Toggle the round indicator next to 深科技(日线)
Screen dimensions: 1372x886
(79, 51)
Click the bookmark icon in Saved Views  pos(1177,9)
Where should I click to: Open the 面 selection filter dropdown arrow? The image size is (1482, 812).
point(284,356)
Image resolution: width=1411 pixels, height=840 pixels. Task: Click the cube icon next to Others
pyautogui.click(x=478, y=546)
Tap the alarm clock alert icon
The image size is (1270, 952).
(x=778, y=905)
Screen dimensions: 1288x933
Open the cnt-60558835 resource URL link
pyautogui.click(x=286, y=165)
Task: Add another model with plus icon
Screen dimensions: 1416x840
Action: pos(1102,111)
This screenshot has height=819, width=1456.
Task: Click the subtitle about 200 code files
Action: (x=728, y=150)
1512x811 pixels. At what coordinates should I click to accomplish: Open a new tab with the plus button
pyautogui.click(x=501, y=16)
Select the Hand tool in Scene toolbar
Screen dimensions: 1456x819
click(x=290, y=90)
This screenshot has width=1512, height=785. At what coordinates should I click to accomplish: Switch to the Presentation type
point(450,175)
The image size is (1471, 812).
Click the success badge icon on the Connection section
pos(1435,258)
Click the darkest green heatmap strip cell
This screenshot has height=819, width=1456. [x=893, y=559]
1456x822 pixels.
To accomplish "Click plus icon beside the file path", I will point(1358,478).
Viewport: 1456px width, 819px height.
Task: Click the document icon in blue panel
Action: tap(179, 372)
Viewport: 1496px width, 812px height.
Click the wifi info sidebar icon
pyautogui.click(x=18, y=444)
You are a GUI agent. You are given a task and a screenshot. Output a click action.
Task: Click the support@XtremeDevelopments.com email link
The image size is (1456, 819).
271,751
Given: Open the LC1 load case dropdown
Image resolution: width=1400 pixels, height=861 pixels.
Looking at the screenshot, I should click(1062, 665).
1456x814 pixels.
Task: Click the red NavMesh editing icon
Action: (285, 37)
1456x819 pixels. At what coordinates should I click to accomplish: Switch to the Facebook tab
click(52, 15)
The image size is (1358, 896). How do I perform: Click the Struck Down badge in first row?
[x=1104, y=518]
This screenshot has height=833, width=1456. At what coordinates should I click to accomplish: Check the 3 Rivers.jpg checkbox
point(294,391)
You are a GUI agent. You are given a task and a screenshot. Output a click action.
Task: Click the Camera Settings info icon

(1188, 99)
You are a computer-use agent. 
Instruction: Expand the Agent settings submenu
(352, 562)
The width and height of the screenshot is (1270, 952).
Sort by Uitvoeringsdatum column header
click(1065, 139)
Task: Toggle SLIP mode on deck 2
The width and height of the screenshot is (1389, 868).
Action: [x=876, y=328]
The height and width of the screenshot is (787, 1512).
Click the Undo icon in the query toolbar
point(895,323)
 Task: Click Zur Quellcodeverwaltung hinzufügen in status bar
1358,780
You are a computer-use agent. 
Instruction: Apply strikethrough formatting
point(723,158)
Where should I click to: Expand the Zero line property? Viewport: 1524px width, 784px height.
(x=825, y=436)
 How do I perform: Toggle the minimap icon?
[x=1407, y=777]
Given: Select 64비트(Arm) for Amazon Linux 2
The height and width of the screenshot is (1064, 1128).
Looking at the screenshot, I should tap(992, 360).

§ §

Work item:
Copy exactly the lines that run from the one containing "Where should I click to: Expand" to the last line of the listing, both included, and nothing more.

Final answer:
Where should I click to: Expand the Zero line property? Viewport: 1524px width, 784px height.
(x=825, y=436)
 How do I perform: Toggle the minimap icon?
[x=1407, y=777]
Given: Select 64비트(Arm) for Amazon Linux 2
The height and width of the screenshot is (1064, 1128).
Looking at the screenshot, I should tap(992, 360).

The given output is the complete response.